Stepping stones to aid harvesting |
Things haven't
quite worked out like that! The garden is very small and runs just
behind the house, so, as the restoration takes its time, it is really
more of a building site than a garden, with the original concrete
paving still in place, providing a hard-standing for piles of flints,
scaffolding and dump bags of sand. We need a plan B for this season,
delaying the sculpting of the garden and subsequent planting till the
autumn.
I have created a
little nursery bed for the precious plants brought from the previous
garden. The idea of the continuity of taking plants that we have come
to love, and also plants given by friends, is very appealing.
Discoveries have been squirreled away into terracotta pots, herbs
have been bought from the local garden shop and market, and the plant
swap in the village yielded some new treasures. I have also sown
Primula auricula and a few annuals for colour. Now that what
I thought was guelder rose (Viburnum opulus) is in full
flower, I can see that it is in fact Viburnum plicatum, its
white lace-cap flowers lighting up the darkest part of the garden.

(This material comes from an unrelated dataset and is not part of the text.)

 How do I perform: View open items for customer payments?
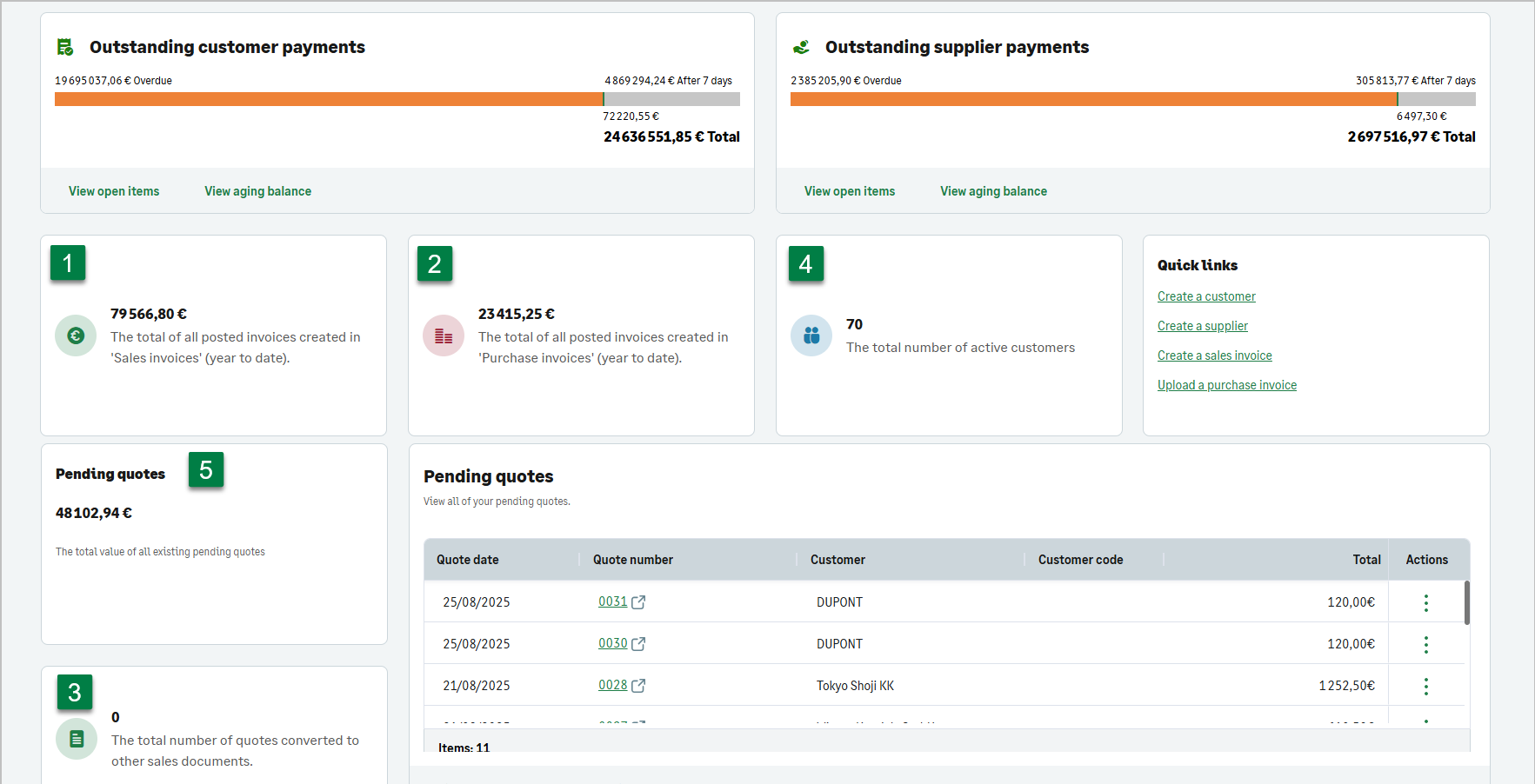click(x=114, y=191)

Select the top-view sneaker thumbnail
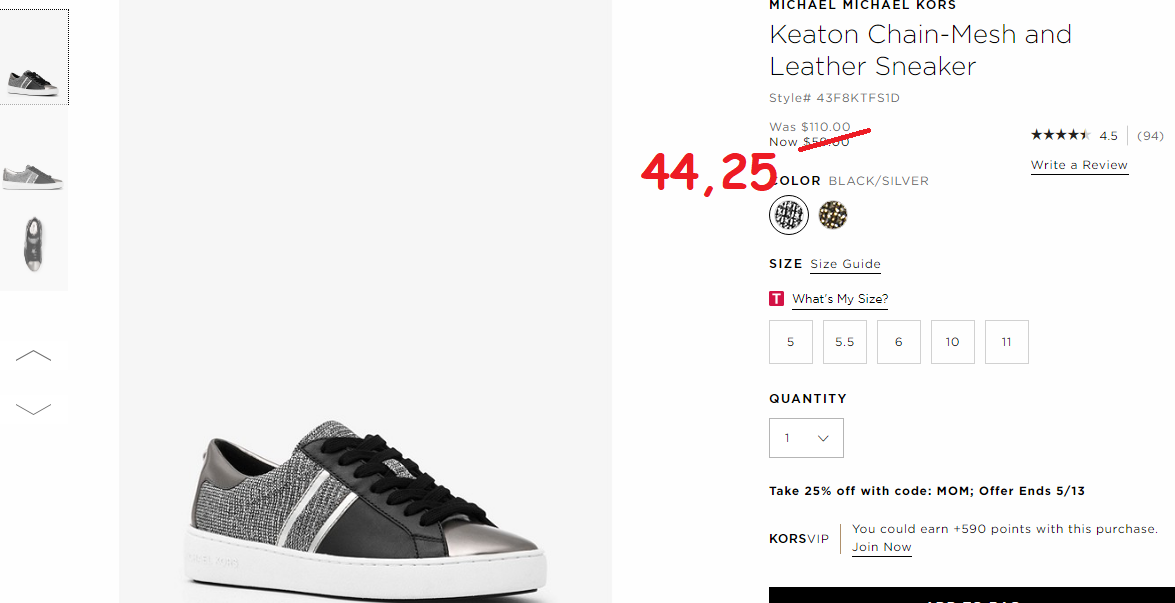(34, 244)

The mystery shrub revealed |
The ground has been
dug, but at the moment is pregnantly blank. I remember reading an
article in the RHS magazine about quick-maturing vegetables and this
is the very place to put them. They will occupy the tilled earth,
now warm, and we shall enjoy that very satisfying thing that is
plucking veg from the garden and putting it straight into the cooking
pot.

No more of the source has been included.